Les conditions de délivrance des titres de séjour se sont dégradées. La prise de rendez-vous en ligne ne résout pas le problème de l’insuffisance de créneaux disponibles et elle engendre même de nouvelles difficultés (la revente de rendez-vous sur internet et l’insuffisance des dispositifs d’accompagnement au numérique des demandeurs notamment). Ces difficultés d’accès au guichet ont de lourdes répercussions contentieuses. Ces dernières années ont vu le développement d’un nouveau contentieux, où les demandeurs de titre saisissent le juge administratif d’un référé « mesures utiles » afin qu’il ordonne à l’administration de lui délivrer un rendez-vous.
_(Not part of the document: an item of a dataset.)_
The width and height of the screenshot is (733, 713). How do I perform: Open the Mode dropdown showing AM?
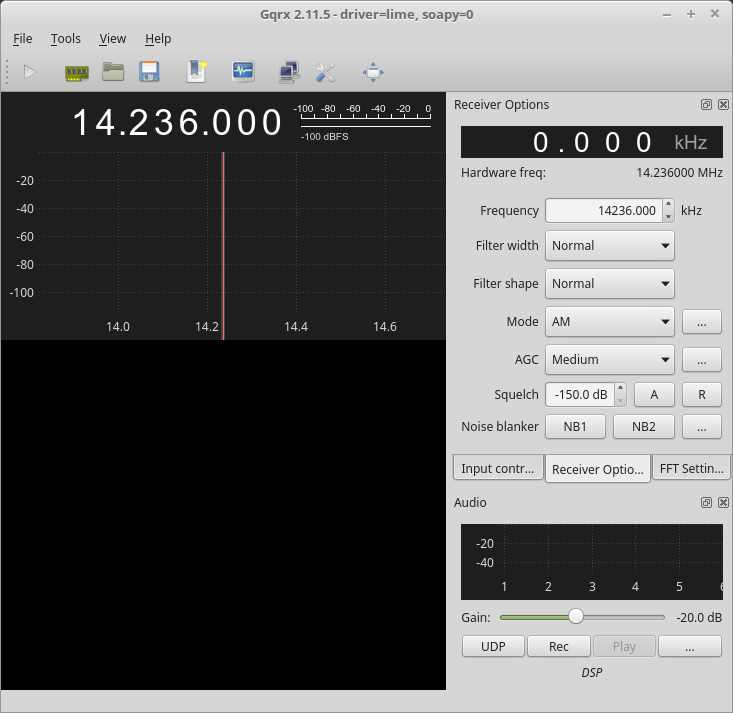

Au tribunal administratif de Montreuil, 21,4 % des affaires enregistrées en contentieux des étrangers sont ainsi des référés de cette nature.
Avec plus de 100 000 requêtes introduites en 2021, le contentieux des étrangers représente désormais plus de 40 % de l’activité des tribunaux administratifs, tandis qu’il concerne près de la moitié des affaires examinées chaque année devant les cours administratives d’appel.
La France est soumise depuis une dizaine d’années à une demande d’asile croissante, qui a atteint un niveau inédit de 132 826 demandes en 2019.
Concernant les renvois au pays, le taux d’exécution des mesures d’éloignement s’est continuellement détérioré sur la dernière décennie, jusqu’à atteindre des niveaux particulièrement bas. Seules 5,7 % des OQTF étaient exécutées au premier semestre 2021. La politique d’éloignement se caractérise actuellement par un « effet ciseau » : le nombre de mesures prononcées augmente continuellement sans que le volume d’exécution ne suive. En 2021, 143226 mesures d’éloignement ont été prononcées, pour un taux d’exécution de 9,3 % (contre 15,6 % en 2019). En volume, 10 091 retours forcés ont été réalisés en 2021, contre 18 906 en 2019.
On apprend que le président de la République travaille à un texte sur l’immigration. Cette nouvelle loi comportera un changement sur l’accès à la naturalisation. Candidat, Emmanuel Macron a indiqué vouloir conditionner l’octroi des titres de long séjour à un examen de français et des critères d’insertion professionnelle. Mais on ne sait pas si le gouvernement entend durcir les critères, ou simplement se donner les moyens de mieux les vérifier. Le ministère de l’intérieur a précisé plancher sur une « agence unique d’asile avec la fusion de l’Ofpra et de l’Ofii sur un modèle à l’allemande ». L’Office français de protection des réfugiés et apatrides (Ofpra) instruit les demandes d’asile, tandis que l’Office français de l’immigration et de l’intégration (Ofii) s’occupe d’octroyer logement et allocation aux personnes reconnues réfugiées, mais gère aussi d’autres procédures, comme le regroupement familial, le séjour étranger malade, le retour volontaire… Bref, cela ressemble à des mesures cosmétiques.